先物取引を利用する目的は3つで、リスクを回避すること、投機目的、そして利ザヤを書くとのすることを目的とするものです。

リスク回避目的:ヘッジ取引とは
現物の価格変動リスクを、現物と反対の先物を売買することによって回避する取引のことです。
現物の値下がりリスクを回避するには先物を売り(売りヘッジ)、現物の値上がりリスクを回避するには先物を買う(買いヘッジ)ことを指します。

売りヘッジでは、保有している現物が今後値下がりすると予想しているけれども、すぐには売却できない場合に、先物を予め売り建てておき、値下がりした時に現物を買い戻して、差金決裁を行って利益をえます。この利益で、保有している現物の値下がり分を補います。

一方、買いヘッジでは、将来現物の値上がりを予想しているけれども、購入資金がすぐに用意できない場合、先物を予め買い建てておき、値上がりした後で売り戻して、利益をえます。その利益で現物を購入した際の値上がり分を補います。
このようなことが出来るのは、先物取引が証拠制度に基づいた差金決済のシステムですから、少ない資金で取引を行えるという、利点があるためです。

投機目的の取引をスペキュレーション取引と言います。
前述した、先物の買い建て、売り建ては現物の保有・購入は前提ではありません。したがって、将来現物が値下がりすると考えた際に、委託証拠金を積んで、先物を売り建てし、考え通りになれば、差金決済すれば利益が得られます。もちろん、思惑が外れれば損失がでますが、リスクを覚悟の上でも少ない資金で多額の利益が得られるかもと考える人たちが取引に参加します。

同じように、将来現物の価格が上がると考える人たちは、先物を買い建てし、思惑通りであれば利益が出、思惑が外れれば損失を蒙ります。
委託証拠金は取引額の数分の1、数十分の1、数百分の1などそれぞれの商品で異なりますが、少ない資金で大きな取引が出来る、レバレッジ効果(梃の効果)がある取引です。

利ざや目的の取引を裁定取引(アービトラージ取引)と言います。
現物価格と先物価格、または同一の先物商品の先物価格と(期日の異なる)先物価格、について、その歪み(価格差)を利用して、確実に利益を上げようとする取引です。
いずれにしても、割高な方を売却して、割安な方を買い、将来、価格差が縮小した時点で反対売買することによって、価格差分の利ざや(利益)が得られます。

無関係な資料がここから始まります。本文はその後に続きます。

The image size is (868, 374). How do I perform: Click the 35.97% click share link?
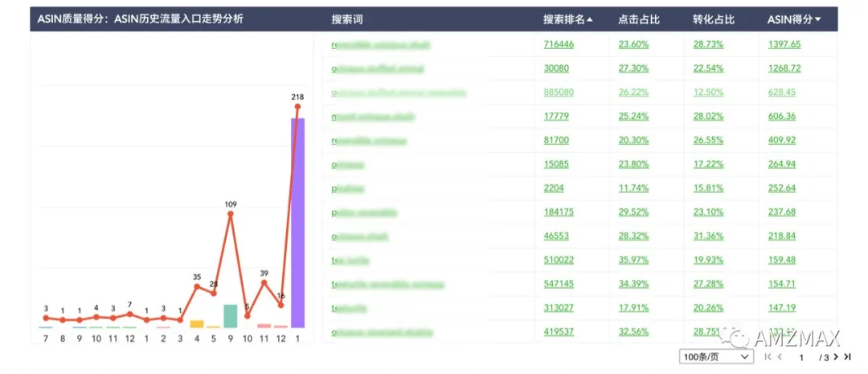pyautogui.click(x=633, y=260)
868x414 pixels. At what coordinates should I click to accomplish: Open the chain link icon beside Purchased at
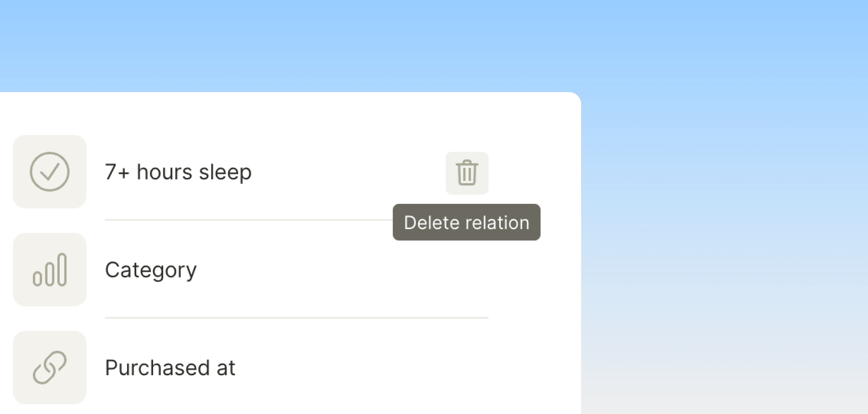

投機目的と、利ざや目的の取引は、現物取引のヘッジ取引とは目的が異なります。それぞれの思惑で、買い建て、売り建て、その反対売買を行います。
ただ、これらの取引が無く、ヘッジ取引だけでは先物取引は成り立ちません。
なぜならば例えばお米の取引で、現物を保有・購入する人たちだけでは、天候不順を予想する人と、天候不順にならないと予測するが人の、いずれかに偏りが生じ、ヘッジ取引自体が成立しなくなります。
そのような際に、様々な思惑やゆがみを修正する取引を行う人が多ければ多いほど、価格が一定の幅に収斂し流動性が確保されます。
従ってこのように多くの人が取引を行うことで取引所取引が維持されます。
日本の商品先物市場は、多くの投資家・投機家を引き込めずに次々と閉鎖・統合されています。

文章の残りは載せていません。